_TASK REQUIREMENTS_
Find the number of lines in these records where the word "computer" appears. Reply with that number and nothing more.

_INFORMATION_
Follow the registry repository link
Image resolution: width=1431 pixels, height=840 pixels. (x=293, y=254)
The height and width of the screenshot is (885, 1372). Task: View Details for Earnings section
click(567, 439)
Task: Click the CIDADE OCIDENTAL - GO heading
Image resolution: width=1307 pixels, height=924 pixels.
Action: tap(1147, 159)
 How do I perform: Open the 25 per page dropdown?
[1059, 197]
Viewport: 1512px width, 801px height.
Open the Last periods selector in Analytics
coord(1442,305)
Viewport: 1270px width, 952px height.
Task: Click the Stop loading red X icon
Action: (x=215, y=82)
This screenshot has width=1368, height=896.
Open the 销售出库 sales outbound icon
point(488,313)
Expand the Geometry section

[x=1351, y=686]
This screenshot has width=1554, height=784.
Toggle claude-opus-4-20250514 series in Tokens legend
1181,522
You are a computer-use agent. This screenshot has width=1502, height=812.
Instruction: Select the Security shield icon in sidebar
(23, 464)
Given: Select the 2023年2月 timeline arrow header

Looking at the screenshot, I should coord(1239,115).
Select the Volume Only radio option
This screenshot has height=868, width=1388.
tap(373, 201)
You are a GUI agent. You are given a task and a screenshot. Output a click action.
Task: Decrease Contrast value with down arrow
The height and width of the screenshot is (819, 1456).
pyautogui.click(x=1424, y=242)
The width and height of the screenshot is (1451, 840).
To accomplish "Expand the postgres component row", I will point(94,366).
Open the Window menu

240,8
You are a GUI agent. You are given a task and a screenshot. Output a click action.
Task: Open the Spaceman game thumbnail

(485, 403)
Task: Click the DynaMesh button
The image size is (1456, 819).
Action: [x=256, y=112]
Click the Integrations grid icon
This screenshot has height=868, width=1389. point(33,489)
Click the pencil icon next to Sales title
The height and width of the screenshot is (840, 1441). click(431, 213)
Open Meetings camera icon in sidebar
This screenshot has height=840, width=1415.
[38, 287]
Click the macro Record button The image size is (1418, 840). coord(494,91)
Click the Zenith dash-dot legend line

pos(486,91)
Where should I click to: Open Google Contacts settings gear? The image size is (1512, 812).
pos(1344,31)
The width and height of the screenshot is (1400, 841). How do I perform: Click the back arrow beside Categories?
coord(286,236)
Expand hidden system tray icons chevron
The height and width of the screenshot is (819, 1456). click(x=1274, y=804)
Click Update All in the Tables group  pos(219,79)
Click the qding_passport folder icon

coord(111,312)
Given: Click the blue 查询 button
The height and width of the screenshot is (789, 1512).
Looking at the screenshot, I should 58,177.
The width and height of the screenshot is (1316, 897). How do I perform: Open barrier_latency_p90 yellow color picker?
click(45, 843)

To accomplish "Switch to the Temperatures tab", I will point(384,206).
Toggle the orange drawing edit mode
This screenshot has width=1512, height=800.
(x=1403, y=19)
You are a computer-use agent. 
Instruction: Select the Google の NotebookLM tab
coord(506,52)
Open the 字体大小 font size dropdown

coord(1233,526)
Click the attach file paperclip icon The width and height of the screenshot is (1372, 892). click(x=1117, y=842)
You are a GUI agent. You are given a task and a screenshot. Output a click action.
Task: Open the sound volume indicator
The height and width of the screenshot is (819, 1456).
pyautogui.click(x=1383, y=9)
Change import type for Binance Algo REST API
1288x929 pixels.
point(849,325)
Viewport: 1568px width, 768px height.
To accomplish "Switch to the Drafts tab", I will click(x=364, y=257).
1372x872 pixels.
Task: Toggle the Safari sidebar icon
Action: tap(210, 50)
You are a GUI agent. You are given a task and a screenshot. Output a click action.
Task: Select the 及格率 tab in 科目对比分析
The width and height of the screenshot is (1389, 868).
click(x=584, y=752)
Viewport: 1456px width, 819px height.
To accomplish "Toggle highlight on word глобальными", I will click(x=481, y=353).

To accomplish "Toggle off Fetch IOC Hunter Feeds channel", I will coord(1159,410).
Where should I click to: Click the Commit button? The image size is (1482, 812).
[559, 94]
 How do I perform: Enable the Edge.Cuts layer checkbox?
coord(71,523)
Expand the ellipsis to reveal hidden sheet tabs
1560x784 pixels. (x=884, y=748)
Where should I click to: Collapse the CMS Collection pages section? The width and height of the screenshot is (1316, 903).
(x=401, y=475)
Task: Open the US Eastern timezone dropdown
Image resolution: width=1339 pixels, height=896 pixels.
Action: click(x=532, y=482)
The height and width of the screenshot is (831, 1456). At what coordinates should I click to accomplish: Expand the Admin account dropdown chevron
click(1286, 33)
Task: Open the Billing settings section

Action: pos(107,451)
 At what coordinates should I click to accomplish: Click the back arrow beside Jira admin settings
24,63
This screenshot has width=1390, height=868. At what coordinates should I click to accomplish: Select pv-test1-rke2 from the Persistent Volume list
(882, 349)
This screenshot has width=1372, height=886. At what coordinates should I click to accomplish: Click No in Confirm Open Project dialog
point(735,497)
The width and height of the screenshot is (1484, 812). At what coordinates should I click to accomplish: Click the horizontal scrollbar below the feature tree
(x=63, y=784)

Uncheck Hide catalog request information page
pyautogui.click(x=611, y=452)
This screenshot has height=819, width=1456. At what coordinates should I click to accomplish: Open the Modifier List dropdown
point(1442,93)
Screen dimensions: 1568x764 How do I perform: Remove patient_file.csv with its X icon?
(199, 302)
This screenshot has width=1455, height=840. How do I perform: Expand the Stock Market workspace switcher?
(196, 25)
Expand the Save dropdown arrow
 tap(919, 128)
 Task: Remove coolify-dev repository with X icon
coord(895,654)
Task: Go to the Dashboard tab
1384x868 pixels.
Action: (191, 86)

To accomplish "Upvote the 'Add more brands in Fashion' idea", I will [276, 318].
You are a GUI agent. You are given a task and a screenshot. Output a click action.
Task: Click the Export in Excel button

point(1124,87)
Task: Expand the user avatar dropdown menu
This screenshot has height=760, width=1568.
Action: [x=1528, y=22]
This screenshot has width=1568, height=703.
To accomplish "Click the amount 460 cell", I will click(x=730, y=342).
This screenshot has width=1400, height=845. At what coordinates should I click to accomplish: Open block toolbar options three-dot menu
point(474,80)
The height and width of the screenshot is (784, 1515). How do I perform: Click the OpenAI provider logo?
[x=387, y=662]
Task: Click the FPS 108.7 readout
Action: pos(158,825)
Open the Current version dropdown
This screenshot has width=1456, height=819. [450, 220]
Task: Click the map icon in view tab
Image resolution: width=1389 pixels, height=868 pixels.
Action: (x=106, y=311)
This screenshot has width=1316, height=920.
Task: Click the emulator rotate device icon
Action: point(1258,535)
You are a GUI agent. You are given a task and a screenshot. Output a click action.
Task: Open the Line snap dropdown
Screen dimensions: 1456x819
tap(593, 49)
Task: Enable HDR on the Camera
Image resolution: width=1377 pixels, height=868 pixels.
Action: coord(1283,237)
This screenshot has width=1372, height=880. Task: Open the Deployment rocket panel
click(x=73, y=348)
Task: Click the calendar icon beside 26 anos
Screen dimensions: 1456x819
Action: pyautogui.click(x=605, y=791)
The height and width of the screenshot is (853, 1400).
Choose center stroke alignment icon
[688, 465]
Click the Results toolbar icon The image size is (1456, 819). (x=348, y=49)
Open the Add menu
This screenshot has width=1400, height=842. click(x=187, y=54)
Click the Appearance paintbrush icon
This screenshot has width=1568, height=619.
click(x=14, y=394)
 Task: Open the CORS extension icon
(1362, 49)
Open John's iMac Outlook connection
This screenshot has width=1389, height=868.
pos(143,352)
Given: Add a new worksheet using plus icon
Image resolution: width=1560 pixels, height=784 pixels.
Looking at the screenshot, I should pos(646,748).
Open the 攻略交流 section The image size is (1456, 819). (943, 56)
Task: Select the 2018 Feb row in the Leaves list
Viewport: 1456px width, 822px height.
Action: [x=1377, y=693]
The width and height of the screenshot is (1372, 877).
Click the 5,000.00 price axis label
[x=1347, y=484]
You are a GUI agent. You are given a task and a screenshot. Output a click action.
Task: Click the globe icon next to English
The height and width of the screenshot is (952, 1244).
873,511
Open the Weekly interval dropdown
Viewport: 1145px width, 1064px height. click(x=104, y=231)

_THE COMPLETED TASK_
2